= Hvergelmir =

Spring in Norse mythology

Hvergelmir (Old Norse "bubbling boiling spring") is an important primal wellspring in Norse mythology. Hvergelmir is attested in the Poetic Edda, compiled in the 13th century from earlier traditional sources, and the Prose Edda, written in the 13th century by Snorri Sturluson. In the Poetic Edda, Hvergelmir is mentioned in a single stanza, which details that it is the location where liquid from the antlers of the stag Eikþyrnir flow, and that the spring, "whence all waters rise", is the source of numerous rivers. The Prose Edda repeats this information and adds that the spring is located in Niflheim, that it is one of the three major springs at the primary roots of the cosmic tree Yggdrasil (the other two are Urðarbrunnr and Mímisbrunnr), and that within the spring are a vast amount of snakes and the dragon Níðhöggr.

==Attestations==
Hvergelmir is attested in the following works:

===Poetic Edda===
Hvergelmir receives a single mention in the Poetic Edda, found in the poem Grímnismál:
| Eikthyrnir the hart is called, that stands o'er Odin's hall, and bites from Lærad's branches; from his horns fall drops into Hvergelmir, whence all waters rise: | |
This stanza is followed by three stanzas consisting mainly of the names of 42 rivers. Some of these rivers lead to the dwelling of the gods (such as Gömul and Geirvimul), while at least two (Gjöll and Leipt), reach to Hel.

===Prose Edda===
Hvergelmir is mentioned several times in the Prose Edda. In Gylfaginning, Just-as-High explains that the spring Hvergelmir is located in the foggy realm of Niflheim: "It was many ages before the earth was created that Niflheim was made, and in its midst lies a spring called Hvergelmir, and from it flows the rivers called Svol, Gunnthra, Fiorm, Fimbulthul, Slidr and Hrid, Sylg and Ylg, Vid, Leiptr; Gioll is next to Hell-gates."

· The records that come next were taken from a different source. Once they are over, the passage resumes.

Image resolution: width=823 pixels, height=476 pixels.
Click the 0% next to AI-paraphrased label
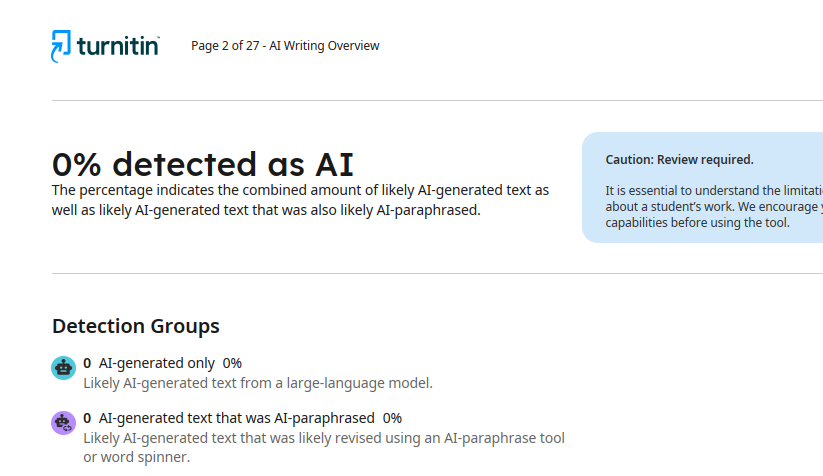(x=392, y=418)
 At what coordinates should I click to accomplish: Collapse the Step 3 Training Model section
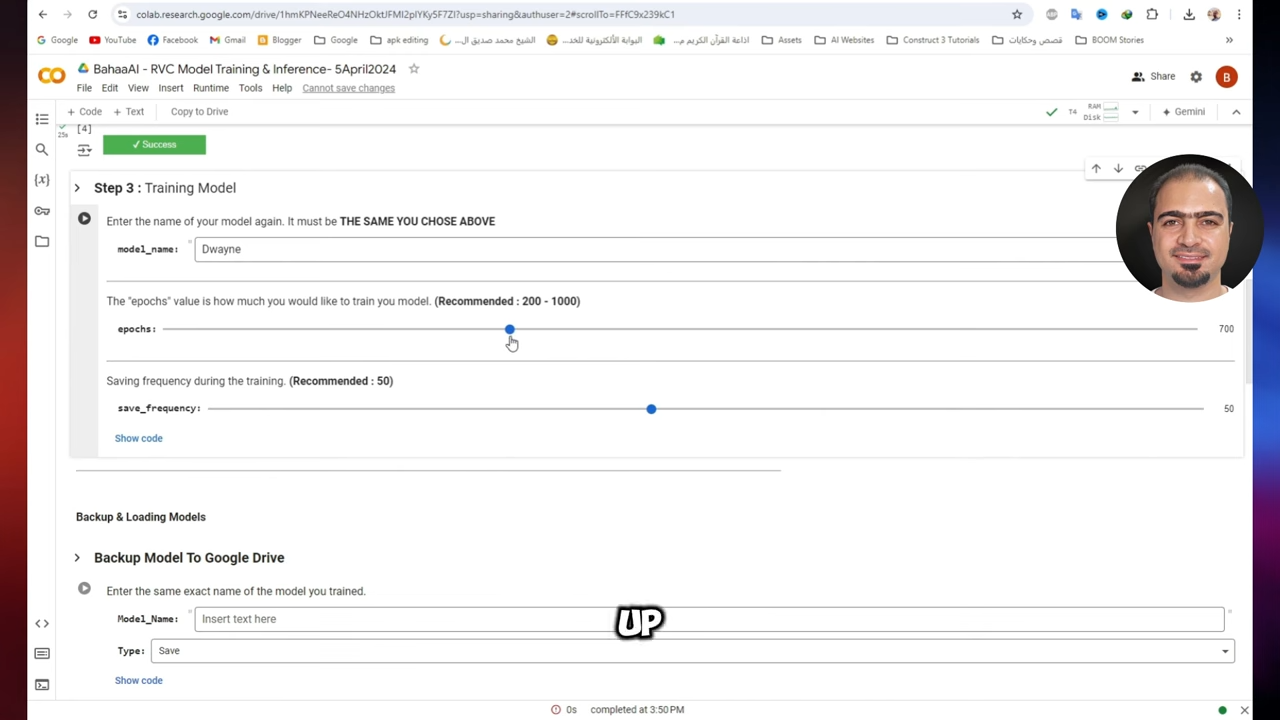click(77, 188)
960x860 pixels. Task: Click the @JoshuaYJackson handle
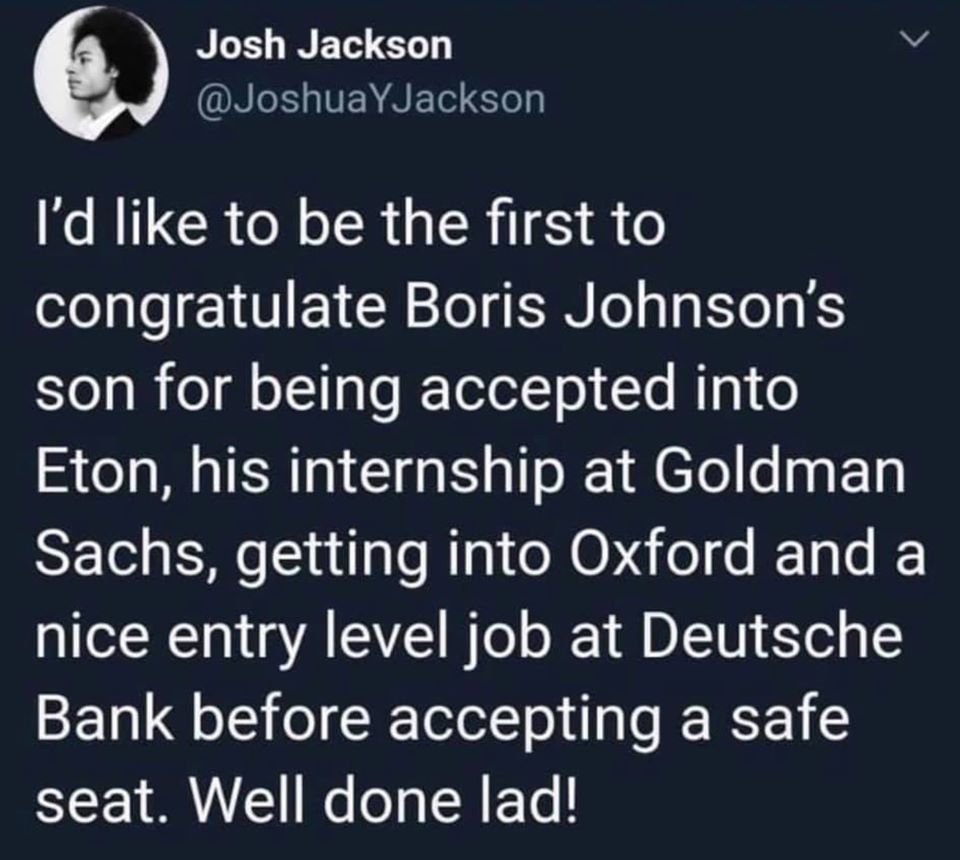(371, 99)
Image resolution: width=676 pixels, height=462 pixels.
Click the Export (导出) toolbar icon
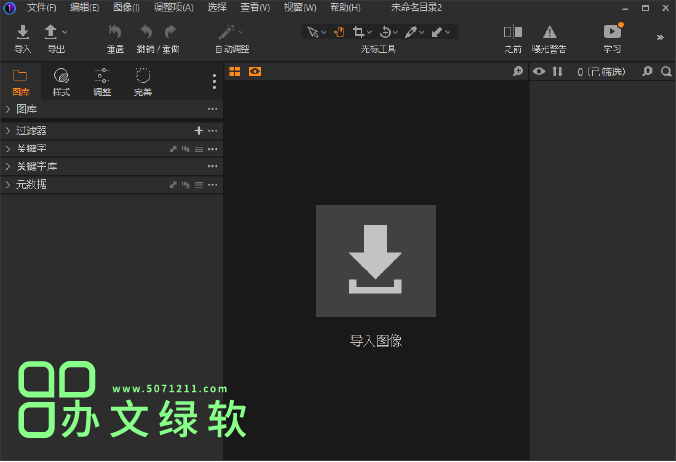pyautogui.click(x=52, y=34)
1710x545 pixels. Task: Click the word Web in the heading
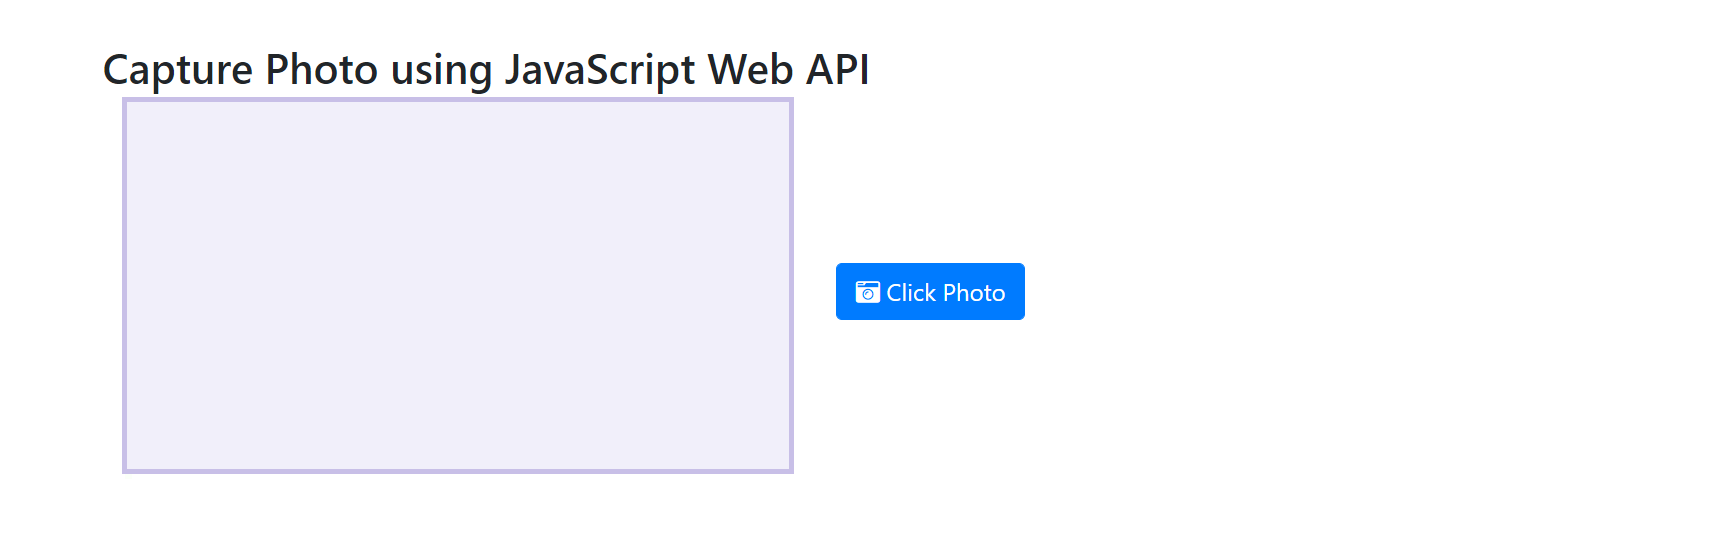(751, 70)
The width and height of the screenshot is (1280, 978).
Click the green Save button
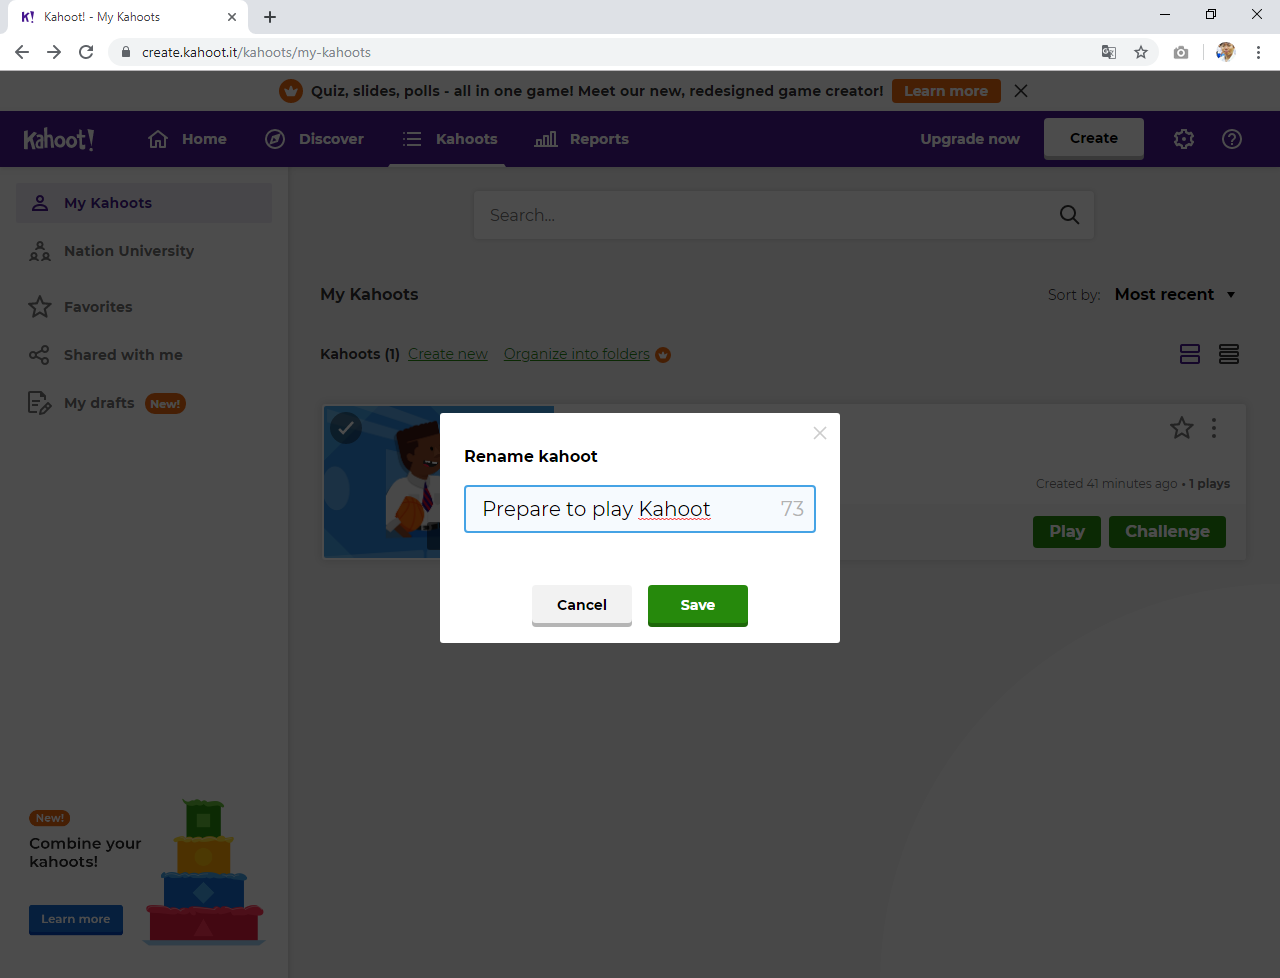(697, 605)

Later in Gylfaginning, Just-as-High describes the central tree Yggdrasil. Just-as-High says that three roots of the tree support it and "extend very, very far" and that the third of these three roots extends over Niflheim. Beneath this root, says Just-as-High, is the spring Hvergelmir, and that the base of the root is gnawed on by the dragon Níðhöggr. Additionally, High says that Hvergelmir contains not only Níðhöggr but also so many snakes that "no tongue can enumerate them".

The spring is mentioned a third time in Gylfaginning where High recounts its source: the stag Eikþyrnir stands on top of the afterlife hall Valhalla feeding branches of Yggdrasil, and from the stag's antlers drips great amounts of liquid down into Hvergelmir. High tallies 26 rivers here.

Hvergelmir is mentioned a final time in the Prose Edda where Third discusses the unpleasantries of Náströnd. Third notes that Hvergelmir is yet worse than the venom-filled Náströnd because—by way of quoting a portion of a stanza from the Poetic Edda poem Völuspá—"There Nidhogg torments the bodies of the dead".